WHAT TO PRODUCE: Nothing but the lines from the one including "Click the 'My prefix is logpheus' log entry" through the last line of the entries, restated exactly, should appear in the answer; omit the pictures.

[Records contained in a dataset]

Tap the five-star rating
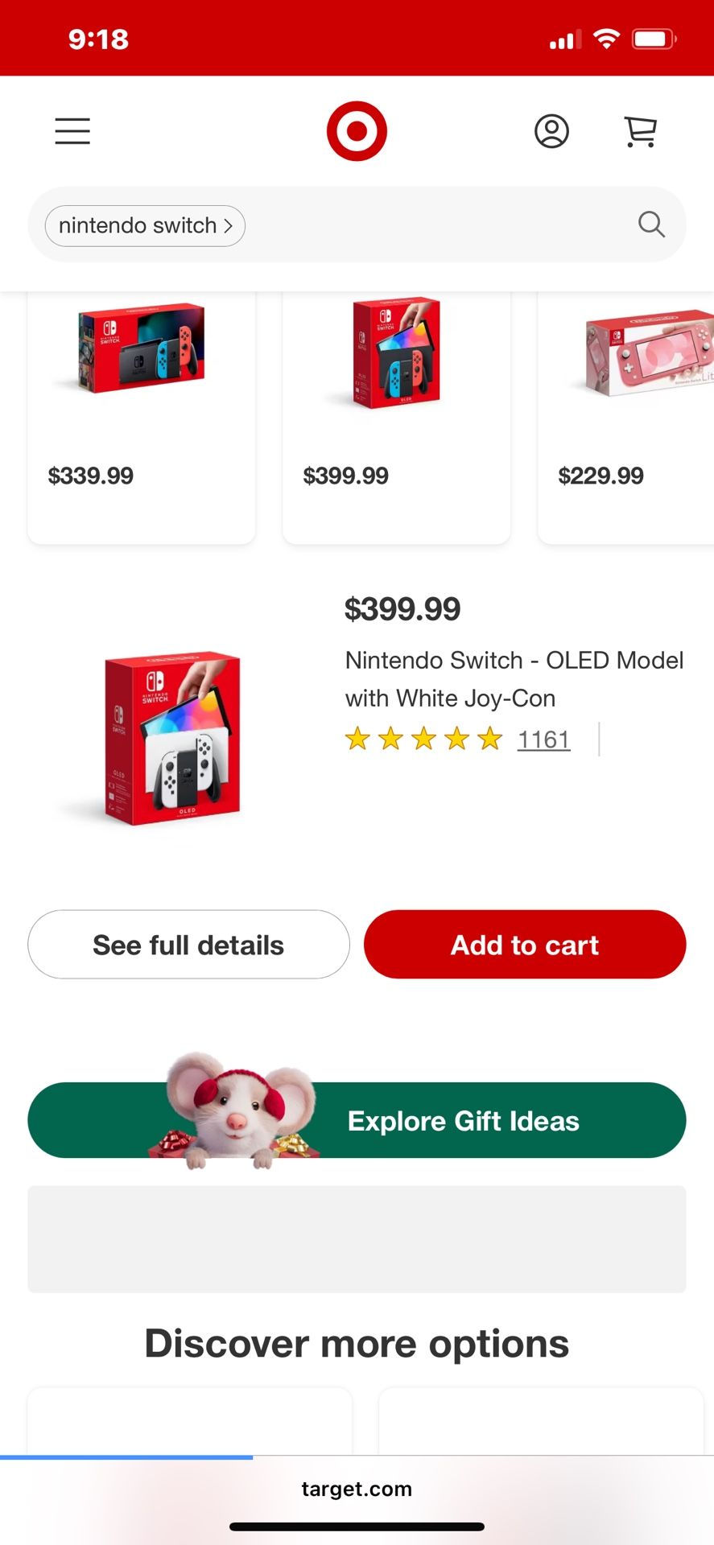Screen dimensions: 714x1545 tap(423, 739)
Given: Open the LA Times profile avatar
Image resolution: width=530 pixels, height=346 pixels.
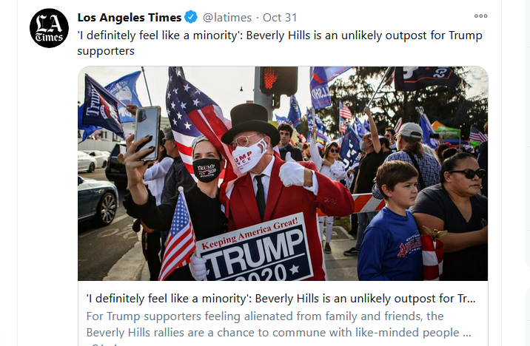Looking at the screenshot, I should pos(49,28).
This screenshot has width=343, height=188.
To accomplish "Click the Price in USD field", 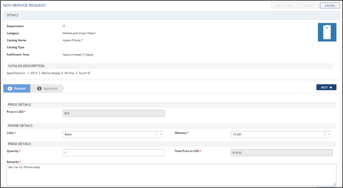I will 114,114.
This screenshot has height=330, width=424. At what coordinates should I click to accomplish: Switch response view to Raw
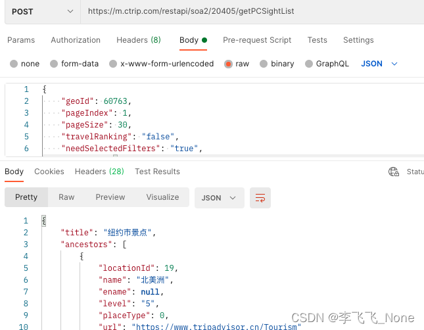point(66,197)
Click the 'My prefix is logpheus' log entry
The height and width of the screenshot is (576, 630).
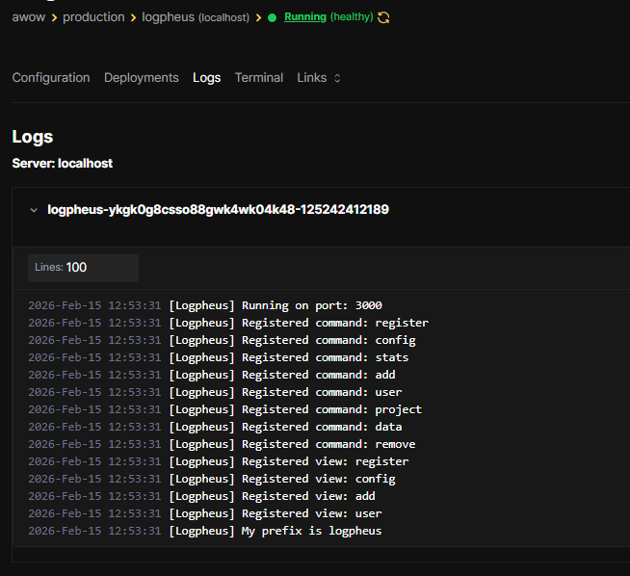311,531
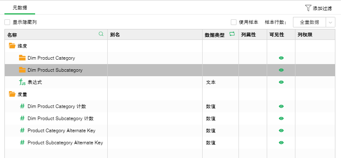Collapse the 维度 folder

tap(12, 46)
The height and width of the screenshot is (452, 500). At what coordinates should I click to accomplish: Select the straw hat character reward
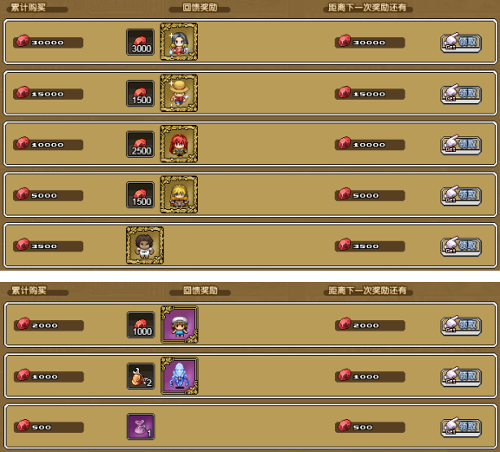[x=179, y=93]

RESPONSE TO THIS EXERCISE:
Click the 'My prefix is logpheus' log entry
The height and width of the screenshot is (576, 630).
311,531
Collapse the 维度 folder

tap(12, 46)
The height and width of the screenshot is (452, 500). At what coordinates should I click to accomplish: Select the straw hat character reward
[x=179, y=93]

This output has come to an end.